■ What the exercise asks
Lines from the one containing "This screenshot has width=700, height=660." through the end of the data below are to be transcribed exactly; leave out all others.

[Data records]
BEGIN
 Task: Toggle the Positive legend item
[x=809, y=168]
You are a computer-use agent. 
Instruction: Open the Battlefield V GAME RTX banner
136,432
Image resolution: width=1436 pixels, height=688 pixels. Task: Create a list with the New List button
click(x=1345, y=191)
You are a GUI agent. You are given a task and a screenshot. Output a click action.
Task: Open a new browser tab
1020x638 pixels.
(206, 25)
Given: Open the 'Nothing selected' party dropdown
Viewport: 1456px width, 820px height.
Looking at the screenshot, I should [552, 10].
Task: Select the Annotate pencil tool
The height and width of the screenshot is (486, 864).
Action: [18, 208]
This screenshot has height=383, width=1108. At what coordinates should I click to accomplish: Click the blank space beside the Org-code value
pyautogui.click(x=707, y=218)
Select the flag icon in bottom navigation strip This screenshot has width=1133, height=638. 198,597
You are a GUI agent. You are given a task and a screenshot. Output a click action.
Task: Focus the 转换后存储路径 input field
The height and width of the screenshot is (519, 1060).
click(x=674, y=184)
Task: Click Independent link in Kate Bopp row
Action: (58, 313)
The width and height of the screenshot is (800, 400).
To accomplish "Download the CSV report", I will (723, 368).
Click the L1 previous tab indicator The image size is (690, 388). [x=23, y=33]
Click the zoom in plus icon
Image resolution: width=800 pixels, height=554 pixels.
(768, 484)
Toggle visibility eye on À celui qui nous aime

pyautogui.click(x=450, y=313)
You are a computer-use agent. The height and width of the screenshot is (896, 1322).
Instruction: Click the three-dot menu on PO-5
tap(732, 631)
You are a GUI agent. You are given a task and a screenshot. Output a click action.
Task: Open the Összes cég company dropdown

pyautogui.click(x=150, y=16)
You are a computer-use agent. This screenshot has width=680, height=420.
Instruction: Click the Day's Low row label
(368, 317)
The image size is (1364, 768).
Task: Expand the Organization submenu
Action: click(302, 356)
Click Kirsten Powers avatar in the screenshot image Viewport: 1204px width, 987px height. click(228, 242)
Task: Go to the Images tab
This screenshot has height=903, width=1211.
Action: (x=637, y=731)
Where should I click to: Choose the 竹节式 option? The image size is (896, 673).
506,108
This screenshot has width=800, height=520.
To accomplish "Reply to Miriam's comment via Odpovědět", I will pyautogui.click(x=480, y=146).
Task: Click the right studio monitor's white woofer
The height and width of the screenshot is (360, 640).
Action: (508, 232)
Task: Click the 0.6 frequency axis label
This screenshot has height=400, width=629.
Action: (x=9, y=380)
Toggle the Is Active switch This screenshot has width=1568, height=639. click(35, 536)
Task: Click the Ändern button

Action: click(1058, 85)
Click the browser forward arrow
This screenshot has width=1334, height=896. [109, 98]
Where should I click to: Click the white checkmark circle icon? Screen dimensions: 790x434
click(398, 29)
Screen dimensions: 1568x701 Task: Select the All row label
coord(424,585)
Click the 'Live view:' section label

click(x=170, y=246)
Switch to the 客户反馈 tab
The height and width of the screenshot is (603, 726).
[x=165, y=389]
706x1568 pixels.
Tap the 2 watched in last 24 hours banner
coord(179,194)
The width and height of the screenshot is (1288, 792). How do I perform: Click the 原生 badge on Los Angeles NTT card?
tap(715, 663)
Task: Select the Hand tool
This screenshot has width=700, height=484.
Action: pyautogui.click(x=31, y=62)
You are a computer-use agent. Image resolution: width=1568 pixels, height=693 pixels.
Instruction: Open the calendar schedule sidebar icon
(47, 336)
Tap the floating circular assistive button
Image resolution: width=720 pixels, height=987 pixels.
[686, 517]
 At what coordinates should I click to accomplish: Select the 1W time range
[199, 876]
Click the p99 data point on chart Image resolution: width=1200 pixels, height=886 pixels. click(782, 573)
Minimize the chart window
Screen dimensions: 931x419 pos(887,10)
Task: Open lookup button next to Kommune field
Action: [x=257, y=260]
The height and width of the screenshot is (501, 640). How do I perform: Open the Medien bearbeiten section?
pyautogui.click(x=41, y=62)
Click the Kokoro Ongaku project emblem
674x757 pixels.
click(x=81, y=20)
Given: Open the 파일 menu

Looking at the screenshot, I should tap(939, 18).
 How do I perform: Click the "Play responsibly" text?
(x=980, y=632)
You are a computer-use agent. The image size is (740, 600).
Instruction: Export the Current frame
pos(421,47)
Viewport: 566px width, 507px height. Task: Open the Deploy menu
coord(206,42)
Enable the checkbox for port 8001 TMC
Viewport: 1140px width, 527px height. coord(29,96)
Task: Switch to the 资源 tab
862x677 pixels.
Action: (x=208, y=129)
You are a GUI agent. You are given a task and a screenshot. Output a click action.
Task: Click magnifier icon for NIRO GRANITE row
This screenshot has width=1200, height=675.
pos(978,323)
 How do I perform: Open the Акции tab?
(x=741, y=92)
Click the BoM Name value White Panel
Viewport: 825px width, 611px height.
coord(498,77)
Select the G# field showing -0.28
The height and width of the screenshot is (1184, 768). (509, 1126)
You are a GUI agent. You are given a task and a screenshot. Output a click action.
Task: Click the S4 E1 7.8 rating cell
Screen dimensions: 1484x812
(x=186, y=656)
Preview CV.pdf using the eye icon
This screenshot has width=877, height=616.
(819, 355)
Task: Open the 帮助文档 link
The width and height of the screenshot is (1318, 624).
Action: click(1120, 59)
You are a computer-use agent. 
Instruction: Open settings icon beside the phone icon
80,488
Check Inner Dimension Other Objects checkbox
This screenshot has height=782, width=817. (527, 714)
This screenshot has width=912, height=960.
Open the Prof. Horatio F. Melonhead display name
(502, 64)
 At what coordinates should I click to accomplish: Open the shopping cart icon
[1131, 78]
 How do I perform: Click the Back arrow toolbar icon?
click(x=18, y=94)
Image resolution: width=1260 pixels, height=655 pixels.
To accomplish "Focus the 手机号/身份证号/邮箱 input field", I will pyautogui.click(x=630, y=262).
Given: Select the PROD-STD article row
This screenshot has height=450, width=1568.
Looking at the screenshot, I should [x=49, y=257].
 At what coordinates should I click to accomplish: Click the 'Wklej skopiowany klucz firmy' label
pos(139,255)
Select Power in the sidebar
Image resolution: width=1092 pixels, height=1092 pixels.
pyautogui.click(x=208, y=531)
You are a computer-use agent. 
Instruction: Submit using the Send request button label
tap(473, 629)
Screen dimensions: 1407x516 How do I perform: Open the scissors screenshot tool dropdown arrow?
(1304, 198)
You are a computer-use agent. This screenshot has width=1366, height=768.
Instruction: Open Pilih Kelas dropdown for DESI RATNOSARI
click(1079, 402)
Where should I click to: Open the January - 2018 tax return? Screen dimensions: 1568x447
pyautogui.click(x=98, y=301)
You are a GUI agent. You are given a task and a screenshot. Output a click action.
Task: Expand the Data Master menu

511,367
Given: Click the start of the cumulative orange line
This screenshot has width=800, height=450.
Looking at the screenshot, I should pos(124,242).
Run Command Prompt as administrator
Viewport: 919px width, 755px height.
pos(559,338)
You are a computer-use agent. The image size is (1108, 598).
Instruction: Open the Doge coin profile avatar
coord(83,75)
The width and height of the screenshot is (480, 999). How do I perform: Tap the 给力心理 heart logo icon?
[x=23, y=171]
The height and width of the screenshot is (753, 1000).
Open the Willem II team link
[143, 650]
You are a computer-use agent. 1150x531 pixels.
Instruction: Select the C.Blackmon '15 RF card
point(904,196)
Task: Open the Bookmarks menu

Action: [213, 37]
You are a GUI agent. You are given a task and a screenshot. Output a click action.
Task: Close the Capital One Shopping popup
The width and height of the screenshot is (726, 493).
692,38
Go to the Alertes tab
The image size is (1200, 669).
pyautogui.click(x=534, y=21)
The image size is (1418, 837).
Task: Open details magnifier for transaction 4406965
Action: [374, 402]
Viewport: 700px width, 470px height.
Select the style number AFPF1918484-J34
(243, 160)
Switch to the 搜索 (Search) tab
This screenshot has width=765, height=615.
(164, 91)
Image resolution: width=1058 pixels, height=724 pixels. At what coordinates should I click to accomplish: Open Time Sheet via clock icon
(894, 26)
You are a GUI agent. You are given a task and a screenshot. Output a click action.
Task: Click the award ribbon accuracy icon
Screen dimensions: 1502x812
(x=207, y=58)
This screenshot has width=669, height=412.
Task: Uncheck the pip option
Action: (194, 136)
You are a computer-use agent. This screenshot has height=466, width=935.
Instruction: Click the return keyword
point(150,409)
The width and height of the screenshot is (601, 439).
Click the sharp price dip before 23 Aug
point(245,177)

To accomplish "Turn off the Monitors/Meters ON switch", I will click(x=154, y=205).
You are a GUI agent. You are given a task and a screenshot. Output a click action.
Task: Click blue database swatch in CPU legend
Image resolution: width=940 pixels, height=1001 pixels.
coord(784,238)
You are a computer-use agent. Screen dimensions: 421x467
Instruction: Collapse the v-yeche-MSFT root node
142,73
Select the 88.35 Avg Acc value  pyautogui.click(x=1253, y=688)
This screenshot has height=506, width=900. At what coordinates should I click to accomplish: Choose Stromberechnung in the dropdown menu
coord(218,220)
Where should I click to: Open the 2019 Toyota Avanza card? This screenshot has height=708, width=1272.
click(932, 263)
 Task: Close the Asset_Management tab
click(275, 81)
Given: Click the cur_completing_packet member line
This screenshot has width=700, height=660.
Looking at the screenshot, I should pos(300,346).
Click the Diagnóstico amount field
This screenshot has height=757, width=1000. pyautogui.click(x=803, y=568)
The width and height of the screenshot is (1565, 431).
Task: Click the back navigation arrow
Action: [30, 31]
END
■ Result
This screenshot has width=700, height=660.
Looking at the screenshot, I should pos(300,346).
Click the Diagnóstico amount field
This screenshot has height=757, width=1000. pyautogui.click(x=803, y=568)
The width and height of the screenshot is (1565, 431).
Task: Click the back navigation arrow
Action: [30, 31]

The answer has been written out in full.